Nah, metode-metode seperti ini tidak mungkin kita mengerti hanya dengan mendengarkan para mubalig berbicara tanpa ada teks kitab atau bacaan. Kita harus ngaji kepada para mubalig yang memang sangat menghargai ilmu. Paling tidak mereka ini bisa membaca kitab kuning. Atau majelisnya juga mengkaji kitab kuning. Dengan ngaji model begini lambat laun dakwah-dakwah sembrono akan terkikis.


[1] https://tuhanyesus.org/ayat-alkitab-tentang-memberitakan-injil, diakses pada 19 November 2020

[2] Djohan Makmur, Pius Suryo Haryono, Sukri Musa, Hadi S. Sejarah Pendidikan di Indonesia Zaman Penjajahan hal 5-7.

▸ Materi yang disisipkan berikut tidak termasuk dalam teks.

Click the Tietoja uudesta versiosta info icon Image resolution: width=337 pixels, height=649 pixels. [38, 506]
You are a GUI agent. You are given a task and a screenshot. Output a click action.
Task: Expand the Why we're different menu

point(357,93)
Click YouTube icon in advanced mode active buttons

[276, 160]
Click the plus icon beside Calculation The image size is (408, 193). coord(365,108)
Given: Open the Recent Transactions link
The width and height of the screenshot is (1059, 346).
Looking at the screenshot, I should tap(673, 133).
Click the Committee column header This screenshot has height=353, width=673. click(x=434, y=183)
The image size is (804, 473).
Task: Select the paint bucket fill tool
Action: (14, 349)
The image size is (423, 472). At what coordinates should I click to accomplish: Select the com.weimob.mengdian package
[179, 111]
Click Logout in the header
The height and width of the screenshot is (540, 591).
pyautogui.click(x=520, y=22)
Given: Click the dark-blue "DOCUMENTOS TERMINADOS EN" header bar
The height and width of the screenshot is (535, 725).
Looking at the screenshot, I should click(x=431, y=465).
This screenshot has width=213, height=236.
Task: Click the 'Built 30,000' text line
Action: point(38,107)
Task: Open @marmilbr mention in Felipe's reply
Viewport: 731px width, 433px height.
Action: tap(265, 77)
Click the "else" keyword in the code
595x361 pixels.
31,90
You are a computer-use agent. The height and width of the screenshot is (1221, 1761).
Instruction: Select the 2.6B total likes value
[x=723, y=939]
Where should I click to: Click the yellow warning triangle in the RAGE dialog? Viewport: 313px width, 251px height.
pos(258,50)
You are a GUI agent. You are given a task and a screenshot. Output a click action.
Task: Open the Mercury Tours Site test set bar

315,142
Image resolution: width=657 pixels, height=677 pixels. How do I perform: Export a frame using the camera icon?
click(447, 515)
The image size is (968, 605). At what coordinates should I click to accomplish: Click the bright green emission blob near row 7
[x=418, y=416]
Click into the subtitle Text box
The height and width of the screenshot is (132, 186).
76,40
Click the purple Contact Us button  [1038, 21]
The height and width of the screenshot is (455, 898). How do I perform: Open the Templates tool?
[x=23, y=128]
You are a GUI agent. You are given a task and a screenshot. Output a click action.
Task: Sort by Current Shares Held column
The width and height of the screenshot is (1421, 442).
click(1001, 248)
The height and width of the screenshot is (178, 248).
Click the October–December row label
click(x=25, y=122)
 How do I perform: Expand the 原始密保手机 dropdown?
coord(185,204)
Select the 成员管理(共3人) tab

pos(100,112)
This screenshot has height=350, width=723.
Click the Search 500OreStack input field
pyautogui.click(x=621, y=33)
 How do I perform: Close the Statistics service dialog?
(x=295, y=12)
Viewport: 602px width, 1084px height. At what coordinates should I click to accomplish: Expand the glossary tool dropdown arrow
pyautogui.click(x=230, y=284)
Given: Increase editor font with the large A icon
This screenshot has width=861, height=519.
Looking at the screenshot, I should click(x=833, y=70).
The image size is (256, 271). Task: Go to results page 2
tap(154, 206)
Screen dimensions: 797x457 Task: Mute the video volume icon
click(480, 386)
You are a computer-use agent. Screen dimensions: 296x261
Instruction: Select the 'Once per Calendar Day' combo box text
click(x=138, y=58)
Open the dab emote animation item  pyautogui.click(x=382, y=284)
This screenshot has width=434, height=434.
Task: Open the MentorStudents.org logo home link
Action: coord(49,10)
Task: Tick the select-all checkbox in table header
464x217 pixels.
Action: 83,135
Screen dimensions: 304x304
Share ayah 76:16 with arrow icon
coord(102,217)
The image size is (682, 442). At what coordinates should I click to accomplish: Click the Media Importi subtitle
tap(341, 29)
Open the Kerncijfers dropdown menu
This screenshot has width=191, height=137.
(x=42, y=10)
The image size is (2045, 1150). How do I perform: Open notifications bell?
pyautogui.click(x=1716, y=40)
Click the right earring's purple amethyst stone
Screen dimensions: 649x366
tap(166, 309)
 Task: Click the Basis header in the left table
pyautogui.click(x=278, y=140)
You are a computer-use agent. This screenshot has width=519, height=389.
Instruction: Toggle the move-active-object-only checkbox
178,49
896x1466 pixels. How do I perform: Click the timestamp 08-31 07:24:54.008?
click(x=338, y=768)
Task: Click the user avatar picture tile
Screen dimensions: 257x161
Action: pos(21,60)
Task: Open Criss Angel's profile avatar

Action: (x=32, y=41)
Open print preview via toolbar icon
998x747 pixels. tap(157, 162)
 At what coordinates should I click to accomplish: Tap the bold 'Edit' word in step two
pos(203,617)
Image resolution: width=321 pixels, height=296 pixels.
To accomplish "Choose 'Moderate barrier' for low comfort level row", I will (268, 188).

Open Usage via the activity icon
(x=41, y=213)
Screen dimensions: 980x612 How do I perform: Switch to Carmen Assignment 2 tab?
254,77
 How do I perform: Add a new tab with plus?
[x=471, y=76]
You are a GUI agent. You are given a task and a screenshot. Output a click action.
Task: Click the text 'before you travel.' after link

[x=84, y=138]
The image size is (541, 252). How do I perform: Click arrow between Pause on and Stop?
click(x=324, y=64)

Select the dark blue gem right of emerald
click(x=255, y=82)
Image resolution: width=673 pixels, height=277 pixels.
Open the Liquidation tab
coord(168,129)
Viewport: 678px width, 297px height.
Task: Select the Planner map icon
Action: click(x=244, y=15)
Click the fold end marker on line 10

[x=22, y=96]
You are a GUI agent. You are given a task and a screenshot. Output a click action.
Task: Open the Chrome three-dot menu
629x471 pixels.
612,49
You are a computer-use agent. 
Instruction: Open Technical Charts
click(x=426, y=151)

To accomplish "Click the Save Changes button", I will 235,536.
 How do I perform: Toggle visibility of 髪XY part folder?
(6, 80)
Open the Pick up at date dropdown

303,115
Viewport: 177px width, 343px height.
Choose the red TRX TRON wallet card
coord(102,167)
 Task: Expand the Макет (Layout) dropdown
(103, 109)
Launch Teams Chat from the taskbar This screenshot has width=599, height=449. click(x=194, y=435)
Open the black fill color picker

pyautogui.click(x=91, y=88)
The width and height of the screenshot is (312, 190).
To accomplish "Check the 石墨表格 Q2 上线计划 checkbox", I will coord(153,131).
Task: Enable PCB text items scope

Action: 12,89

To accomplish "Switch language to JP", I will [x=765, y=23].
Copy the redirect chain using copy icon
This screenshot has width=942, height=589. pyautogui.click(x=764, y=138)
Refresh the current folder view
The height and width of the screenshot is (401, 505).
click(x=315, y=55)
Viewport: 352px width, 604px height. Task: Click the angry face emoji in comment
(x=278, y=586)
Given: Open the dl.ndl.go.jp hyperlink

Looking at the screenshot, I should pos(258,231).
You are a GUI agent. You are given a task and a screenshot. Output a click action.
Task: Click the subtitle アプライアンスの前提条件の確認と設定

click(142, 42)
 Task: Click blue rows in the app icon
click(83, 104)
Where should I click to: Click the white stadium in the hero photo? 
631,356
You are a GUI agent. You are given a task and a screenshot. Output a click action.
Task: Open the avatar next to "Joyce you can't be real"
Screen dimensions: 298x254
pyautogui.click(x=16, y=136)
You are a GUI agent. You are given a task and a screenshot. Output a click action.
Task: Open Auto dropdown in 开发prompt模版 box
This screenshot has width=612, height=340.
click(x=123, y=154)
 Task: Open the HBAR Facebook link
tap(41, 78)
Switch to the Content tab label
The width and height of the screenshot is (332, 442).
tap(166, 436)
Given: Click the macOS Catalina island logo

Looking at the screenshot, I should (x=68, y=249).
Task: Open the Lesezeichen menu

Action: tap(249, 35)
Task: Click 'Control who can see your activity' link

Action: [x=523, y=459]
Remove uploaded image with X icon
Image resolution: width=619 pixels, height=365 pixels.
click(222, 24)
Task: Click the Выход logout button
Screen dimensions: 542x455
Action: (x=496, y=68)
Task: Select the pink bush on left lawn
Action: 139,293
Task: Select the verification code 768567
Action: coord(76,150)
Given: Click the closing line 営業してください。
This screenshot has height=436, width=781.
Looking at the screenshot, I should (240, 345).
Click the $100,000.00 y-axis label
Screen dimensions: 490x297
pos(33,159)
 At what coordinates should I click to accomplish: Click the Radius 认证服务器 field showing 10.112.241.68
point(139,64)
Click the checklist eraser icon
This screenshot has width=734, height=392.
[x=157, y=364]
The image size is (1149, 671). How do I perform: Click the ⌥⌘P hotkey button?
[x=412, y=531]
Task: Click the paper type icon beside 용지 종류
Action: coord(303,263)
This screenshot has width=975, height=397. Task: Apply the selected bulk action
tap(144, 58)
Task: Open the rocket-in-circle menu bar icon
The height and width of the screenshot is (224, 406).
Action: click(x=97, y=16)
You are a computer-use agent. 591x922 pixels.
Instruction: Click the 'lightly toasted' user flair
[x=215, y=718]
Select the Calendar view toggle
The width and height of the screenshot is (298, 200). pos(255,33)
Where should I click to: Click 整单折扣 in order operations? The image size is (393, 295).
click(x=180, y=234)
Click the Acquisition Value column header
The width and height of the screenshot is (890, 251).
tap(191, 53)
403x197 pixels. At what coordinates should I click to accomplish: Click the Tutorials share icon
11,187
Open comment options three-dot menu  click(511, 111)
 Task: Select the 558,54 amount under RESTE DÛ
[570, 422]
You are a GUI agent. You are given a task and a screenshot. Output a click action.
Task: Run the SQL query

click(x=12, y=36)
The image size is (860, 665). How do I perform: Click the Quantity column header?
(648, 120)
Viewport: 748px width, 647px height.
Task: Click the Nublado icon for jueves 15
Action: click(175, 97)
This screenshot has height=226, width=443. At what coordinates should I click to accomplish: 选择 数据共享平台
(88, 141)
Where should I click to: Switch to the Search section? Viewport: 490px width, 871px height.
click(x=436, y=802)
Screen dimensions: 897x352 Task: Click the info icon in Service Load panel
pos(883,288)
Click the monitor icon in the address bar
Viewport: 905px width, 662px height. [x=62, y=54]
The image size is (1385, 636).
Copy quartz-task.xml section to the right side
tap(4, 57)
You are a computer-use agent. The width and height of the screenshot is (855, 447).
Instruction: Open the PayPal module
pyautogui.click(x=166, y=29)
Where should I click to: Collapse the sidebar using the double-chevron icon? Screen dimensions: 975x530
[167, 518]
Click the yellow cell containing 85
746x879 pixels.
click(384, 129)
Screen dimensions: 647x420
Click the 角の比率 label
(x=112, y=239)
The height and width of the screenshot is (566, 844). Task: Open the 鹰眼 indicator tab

[3] Dalam Tafsir Ibnu Kastir Thaghut berarti manusia yang berperilaku setan, kata Imam Mujahid. Atau semua yang tidak menyembah Allah SWT, kata Imam Malik.

[4] Tafsir Ibnu Kastir, juz 4 hal 489.

[5] Abu Hamid Al-Ghazali. Ihya’ Ulumiddin. Juz 2, hal 243.